(About this task):
Locate, in the data below, the line that contains "Task: Click the App info section heading" and the line that contains "Given: Click the"; reproduce exactly those two lines and every line between them, nothing more.

====== Information supplied ======

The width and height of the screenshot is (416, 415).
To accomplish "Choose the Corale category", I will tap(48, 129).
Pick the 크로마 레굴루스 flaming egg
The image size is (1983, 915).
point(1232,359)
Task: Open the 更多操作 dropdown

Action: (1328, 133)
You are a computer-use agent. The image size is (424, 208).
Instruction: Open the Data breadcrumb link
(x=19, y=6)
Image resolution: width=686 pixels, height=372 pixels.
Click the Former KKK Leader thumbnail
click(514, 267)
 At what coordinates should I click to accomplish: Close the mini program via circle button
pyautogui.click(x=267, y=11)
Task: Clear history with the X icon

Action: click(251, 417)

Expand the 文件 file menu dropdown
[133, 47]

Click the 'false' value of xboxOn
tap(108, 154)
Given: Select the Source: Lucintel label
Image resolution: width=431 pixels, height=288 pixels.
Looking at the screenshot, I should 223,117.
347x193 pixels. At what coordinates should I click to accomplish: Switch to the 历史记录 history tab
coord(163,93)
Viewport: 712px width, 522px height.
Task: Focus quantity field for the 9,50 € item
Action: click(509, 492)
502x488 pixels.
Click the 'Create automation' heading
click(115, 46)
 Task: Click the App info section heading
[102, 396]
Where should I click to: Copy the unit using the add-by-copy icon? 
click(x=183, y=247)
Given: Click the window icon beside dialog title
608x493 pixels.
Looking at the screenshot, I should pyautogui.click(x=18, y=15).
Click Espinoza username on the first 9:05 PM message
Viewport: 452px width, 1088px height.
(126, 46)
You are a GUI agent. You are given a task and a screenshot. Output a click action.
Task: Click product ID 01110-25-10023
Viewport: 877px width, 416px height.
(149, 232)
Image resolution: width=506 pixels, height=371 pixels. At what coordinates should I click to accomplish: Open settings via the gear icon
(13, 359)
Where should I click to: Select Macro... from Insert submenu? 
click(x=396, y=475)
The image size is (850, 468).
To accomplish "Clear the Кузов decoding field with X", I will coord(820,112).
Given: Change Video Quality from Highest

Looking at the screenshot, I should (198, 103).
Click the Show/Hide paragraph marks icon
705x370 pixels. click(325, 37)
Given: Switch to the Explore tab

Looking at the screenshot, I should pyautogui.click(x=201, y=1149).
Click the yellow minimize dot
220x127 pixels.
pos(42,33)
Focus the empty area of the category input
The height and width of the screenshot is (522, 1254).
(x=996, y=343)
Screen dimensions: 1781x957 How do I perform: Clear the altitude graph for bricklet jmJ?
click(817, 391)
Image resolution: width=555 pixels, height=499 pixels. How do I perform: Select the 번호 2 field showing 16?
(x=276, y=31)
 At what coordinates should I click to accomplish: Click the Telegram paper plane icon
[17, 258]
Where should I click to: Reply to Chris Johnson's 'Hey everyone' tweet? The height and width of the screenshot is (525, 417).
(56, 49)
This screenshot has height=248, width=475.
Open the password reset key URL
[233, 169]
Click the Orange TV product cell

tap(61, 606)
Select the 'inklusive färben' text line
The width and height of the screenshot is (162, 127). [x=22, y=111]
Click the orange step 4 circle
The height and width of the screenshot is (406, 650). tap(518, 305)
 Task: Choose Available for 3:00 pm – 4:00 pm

======

(Result for this task):
 Task: Click the App info section heading
[102, 396]
Where should I click to: Copy the unit using the add-by-copy icon? 
click(x=183, y=247)
Given: Click the window icon beside dialog title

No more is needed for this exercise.